→ What to work on
Lines containing the word "agent" are to be copied from the data below.

→ Exercise input
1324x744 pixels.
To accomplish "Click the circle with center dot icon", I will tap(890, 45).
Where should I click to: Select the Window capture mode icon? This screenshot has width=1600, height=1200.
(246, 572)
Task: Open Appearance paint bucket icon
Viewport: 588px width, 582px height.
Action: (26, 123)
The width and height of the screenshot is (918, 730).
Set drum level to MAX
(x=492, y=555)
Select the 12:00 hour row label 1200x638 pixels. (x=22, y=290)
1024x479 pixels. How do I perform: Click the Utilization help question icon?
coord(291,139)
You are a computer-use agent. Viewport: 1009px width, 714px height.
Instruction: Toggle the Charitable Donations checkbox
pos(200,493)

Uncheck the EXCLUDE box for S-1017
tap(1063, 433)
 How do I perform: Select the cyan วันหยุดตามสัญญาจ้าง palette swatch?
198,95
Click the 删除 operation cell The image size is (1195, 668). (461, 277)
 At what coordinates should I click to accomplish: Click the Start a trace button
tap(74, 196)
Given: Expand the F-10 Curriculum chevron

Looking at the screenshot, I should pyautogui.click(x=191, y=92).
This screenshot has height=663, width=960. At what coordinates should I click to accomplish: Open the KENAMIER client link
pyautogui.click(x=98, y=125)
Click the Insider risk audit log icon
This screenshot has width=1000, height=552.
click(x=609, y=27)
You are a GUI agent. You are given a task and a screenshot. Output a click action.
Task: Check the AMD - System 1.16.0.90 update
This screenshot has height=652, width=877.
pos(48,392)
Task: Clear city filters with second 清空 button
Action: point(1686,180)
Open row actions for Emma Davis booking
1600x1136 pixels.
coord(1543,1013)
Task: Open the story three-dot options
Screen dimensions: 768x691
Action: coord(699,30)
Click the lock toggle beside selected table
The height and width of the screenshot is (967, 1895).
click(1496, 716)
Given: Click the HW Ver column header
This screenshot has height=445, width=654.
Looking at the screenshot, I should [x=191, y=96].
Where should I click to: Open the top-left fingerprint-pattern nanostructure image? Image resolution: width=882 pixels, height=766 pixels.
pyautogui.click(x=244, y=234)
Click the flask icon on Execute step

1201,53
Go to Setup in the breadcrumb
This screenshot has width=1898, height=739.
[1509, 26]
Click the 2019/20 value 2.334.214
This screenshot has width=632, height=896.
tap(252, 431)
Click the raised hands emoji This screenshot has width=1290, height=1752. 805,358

→ Response to this task
You are a computer-use agent. Viewport: 1009px width, 714px height.
You are a GUI agent. You are given a task and a screenshot. Output a click action.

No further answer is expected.